• SOURCE EXTRACT:
'''

Sunsama review 2026: the calm productivity tool for solo founders
I first heard about Sunsama from a friend who described it as “the anti hustle productivity tool.” that description stuck with me because most productivity apps try to help you do more. Sunsama wants to help you do enough. as someone who has burned out more than once from trying to cram 14 hours of work into every day, that philosophy appealed to me immediately.
I have been using Sunsama for about eight months now, and I want to give you an honest review. it is not for everyone, and it is not cheap. but for a certain type of solopreneur, it might be exactly what you need.
what is Sunsama?
Sunsama is a daily planning tool built around intentionality. instead of giving you an infinite task list, it asks you each morning: what are you going to work on today? and each evening: how did it go? this daily ritual is the core of the product.
it pulls tasks from your existing tools (Notion, Asana, ClickUp, Linear, Gmail, Slack, GitHub) and lets you drag them into your daily plan. you then time box each task, assigning an estimated duration. if your day exceeds a healthy threshold (which you set), Sunsama gently warns you that you are overcommitting.

'''

• INFORMATION PROVIDED:
'''

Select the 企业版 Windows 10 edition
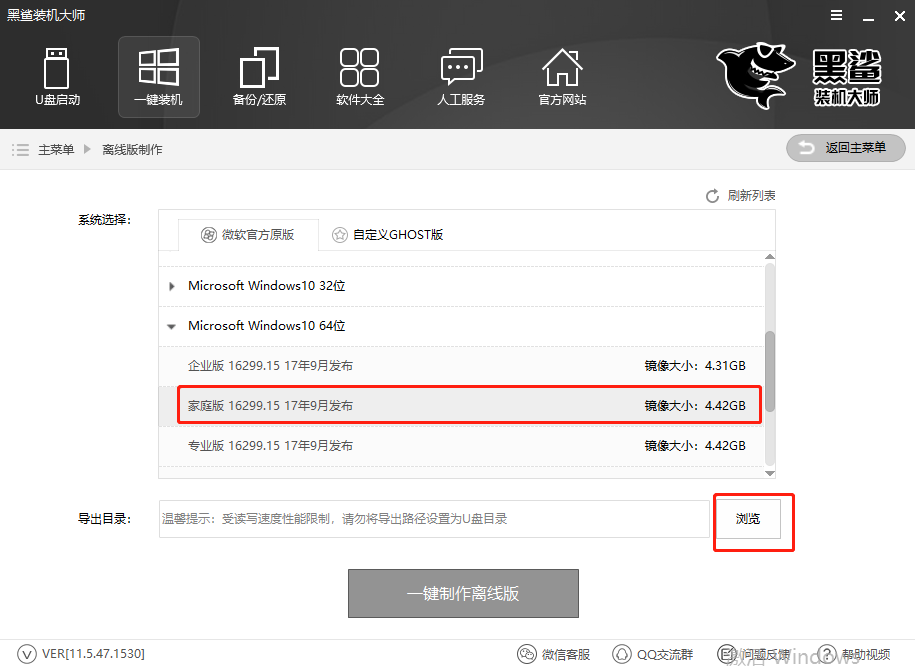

'''

• DIRECTIONS:
(A) Reproduce the passage of the Sunsama review from "Sunsama review 2026: the" to "to me immediately.".
(B) Do these statements agree with the Sunsama review? For each, answer yes or no and quote the words that decide it. (i) The writer has been using Sunsama for about eight months. (ii) Sunsama gives you an infinite task list. (iii) The user sets the threshold at which Sunsama warns about overcommitting.

• SOLVED PROBLEMS:
(A)
Sunsama review 2026: the calm productivity tool for solo founders
I first heard about Sunsama from a friend who described it as “the anti hustle productivity tool.” that description stuck with me because most productivity apps try to help you do more. Sunsama wants to help you do enough. as someone who has burned out more than once from trying to cram 14 hours of work into every day, that philosophy appealed to me immediately.

(B)
(i) Yes: "I have been using Sunsama for about eight months now"
(ii) No: "instead of giving you an infinite task list"
(iii) Yes: "if your day exceeds a healthy threshold (which you set)"